(Beginning of Material provided)

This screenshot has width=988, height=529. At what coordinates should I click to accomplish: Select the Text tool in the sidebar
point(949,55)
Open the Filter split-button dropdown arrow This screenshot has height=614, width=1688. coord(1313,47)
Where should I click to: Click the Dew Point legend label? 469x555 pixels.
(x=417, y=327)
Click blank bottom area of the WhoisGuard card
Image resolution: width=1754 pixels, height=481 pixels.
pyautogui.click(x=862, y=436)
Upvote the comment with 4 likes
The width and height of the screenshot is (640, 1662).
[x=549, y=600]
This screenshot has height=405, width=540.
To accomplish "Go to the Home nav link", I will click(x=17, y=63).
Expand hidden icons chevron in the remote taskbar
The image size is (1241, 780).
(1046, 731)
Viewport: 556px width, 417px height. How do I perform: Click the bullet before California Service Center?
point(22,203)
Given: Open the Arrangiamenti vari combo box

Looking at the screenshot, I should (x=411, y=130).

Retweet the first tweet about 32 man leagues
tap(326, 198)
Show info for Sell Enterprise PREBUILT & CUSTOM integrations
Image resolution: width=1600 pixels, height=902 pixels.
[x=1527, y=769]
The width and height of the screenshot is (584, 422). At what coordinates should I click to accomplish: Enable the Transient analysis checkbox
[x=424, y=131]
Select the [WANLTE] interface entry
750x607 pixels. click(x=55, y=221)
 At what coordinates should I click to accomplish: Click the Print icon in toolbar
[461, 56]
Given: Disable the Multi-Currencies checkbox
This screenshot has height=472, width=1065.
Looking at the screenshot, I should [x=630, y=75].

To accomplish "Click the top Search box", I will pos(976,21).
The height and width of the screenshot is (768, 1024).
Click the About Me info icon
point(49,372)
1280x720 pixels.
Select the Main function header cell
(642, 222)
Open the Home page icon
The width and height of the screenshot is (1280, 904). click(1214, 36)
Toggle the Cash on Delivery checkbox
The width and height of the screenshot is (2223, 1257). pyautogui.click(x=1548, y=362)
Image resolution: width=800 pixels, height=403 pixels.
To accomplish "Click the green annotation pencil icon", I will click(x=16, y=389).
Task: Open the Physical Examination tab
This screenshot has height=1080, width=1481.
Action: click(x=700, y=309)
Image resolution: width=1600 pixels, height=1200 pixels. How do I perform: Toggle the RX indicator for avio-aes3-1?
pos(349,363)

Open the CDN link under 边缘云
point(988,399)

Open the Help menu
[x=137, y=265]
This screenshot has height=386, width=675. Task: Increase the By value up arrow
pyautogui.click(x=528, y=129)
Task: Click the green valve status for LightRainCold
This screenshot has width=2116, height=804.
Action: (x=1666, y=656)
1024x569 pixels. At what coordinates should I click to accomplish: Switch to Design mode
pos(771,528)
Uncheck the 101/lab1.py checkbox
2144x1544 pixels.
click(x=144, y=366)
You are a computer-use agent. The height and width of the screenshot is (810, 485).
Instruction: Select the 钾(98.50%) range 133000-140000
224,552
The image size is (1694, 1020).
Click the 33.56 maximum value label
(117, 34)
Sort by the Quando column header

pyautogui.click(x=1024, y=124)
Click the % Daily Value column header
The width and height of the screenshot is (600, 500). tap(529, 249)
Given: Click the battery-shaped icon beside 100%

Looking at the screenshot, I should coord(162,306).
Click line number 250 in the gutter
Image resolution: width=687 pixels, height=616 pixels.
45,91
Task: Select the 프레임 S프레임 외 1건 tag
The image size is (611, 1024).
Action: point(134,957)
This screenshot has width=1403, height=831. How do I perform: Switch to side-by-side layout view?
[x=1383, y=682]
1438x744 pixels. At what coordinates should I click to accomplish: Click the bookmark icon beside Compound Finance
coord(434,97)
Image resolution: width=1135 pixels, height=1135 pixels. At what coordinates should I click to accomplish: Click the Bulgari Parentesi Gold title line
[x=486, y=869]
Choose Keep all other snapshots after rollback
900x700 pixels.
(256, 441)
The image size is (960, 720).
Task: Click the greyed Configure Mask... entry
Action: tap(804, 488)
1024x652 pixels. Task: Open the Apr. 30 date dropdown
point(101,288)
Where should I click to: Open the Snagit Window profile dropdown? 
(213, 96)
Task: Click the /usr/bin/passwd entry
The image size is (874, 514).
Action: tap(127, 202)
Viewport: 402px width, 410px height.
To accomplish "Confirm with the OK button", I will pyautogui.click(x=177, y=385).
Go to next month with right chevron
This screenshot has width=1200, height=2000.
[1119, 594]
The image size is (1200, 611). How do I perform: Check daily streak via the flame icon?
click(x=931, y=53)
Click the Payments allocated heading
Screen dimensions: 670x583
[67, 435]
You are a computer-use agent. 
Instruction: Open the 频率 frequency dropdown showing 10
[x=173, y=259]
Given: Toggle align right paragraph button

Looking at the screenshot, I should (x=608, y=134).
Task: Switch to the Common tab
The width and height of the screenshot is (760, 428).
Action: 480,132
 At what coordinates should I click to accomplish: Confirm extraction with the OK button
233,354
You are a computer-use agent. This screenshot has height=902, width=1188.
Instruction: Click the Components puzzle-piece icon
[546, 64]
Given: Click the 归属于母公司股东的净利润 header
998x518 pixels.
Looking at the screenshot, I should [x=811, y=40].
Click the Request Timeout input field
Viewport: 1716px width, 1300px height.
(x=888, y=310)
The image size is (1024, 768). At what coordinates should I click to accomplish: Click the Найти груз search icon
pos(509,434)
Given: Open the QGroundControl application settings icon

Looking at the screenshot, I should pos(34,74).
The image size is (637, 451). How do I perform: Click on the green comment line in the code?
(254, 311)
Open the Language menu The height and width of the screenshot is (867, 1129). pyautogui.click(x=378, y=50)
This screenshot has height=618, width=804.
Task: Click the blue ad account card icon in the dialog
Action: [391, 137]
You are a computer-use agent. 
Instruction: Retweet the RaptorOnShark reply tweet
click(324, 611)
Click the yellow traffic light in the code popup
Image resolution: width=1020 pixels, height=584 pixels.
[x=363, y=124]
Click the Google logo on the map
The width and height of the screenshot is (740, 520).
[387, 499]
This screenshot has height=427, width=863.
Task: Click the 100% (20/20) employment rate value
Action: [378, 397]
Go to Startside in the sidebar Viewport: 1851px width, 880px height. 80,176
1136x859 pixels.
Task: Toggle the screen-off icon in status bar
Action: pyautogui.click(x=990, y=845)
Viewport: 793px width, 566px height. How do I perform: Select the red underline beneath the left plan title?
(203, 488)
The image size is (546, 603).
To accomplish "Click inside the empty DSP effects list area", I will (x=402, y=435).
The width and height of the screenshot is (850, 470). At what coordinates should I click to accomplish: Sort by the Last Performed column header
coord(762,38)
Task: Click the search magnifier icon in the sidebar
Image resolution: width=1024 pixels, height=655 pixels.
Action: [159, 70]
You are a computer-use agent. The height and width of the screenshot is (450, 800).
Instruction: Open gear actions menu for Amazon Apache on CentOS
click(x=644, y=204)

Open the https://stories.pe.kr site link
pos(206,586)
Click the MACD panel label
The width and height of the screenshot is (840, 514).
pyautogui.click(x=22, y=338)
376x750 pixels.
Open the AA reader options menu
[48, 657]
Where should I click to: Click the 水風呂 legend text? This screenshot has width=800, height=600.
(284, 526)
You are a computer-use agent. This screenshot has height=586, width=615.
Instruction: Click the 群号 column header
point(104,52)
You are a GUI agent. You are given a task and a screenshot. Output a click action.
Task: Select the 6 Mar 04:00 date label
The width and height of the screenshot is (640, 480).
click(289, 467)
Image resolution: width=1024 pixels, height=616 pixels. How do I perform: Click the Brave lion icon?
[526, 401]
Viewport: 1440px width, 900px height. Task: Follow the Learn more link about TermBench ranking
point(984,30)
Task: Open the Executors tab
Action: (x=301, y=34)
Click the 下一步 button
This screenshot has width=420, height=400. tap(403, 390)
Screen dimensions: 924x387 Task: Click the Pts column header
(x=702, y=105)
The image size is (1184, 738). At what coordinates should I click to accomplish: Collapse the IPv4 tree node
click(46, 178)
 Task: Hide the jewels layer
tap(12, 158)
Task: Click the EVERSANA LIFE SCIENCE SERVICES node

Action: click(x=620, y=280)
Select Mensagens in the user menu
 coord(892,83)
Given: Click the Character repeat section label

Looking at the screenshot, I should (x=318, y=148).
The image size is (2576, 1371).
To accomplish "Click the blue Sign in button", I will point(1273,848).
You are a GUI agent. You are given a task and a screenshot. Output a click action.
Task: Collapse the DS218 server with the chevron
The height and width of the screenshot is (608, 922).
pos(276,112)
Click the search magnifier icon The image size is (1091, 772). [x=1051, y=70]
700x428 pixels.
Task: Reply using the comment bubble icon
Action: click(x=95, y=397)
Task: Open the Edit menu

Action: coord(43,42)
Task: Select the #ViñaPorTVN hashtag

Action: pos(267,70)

(End of Material provided)

Aim of the exercise – The required answer is the run of lines above, starting at the line with "Open the Home page icon" and ending at the line with "Choose Keep all", reproduced exactly with both ends.

Response box –
Open the Home page icon
The width and height of the screenshot is (1280, 904). click(1214, 36)
Toggle the Cash on Delivery checkbox
The width and height of the screenshot is (2223, 1257). pyautogui.click(x=1548, y=362)
Image resolution: width=800 pixels, height=403 pixels.
To accomplish "Click the green annotation pencil icon", I will click(x=16, y=389).
Task: Open the Physical Examination tab
This screenshot has height=1080, width=1481.
Action: click(x=700, y=309)
Image resolution: width=1600 pixels, height=1200 pixels. How do I perform: Toggle the RX indicator for avio-aes3-1?
pos(349,363)

Open the CDN link under 边缘云
point(988,399)

Open the Help menu
[x=137, y=265]
This screenshot has height=386, width=675. Task: Increase the By value up arrow
pyautogui.click(x=528, y=129)
Task: Click the green valve status for LightRainCold
This screenshot has width=2116, height=804.
Action: (x=1666, y=656)
1024x569 pixels. At what coordinates should I click to accomplish: Switch to Design mode
pos(771,528)
Uncheck the 101/lab1.py checkbox
2144x1544 pixels.
click(x=144, y=366)
You are a computer-use agent. The height and width of the screenshot is (810, 485).
Instruction: Select the 钾(98.50%) range 133000-140000
224,552
The image size is (1694, 1020).
Click the 33.56 maximum value label
(117, 34)
Sort by the Quando column header

pyautogui.click(x=1024, y=124)
Click the % Daily Value column header
The width and height of the screenshot is (600, 500). tap(529, 249)
Given: Click the battery-shaped icon beside 100%

Looking at the screenshot, I should coord(162,306).
Click line number 250 in the gutter
Image resolution: width=687 pixels, height=616 pixels.
45,91
Task: Select the 프레임 S프레임 외 1건 tag
The image size is (611, 1024).
Action: point(134,957)
This screenshot has width=1403, height=831. How do I perform: Switch to side-by-side layout view?
[x=1383, y=682]
1438x744 pixels. At what coordinates should I click to accomplish: Click the bookmark icon beside Compound Finance
coord(434,97)
Image resolution: width=1135 pixels, height=1135 pixels. At what coordinates should I click to accomplish: Click the Bulgari Parentesi Gold title line
[x=486, y=869]
Choose Keep all other snapshots after rollback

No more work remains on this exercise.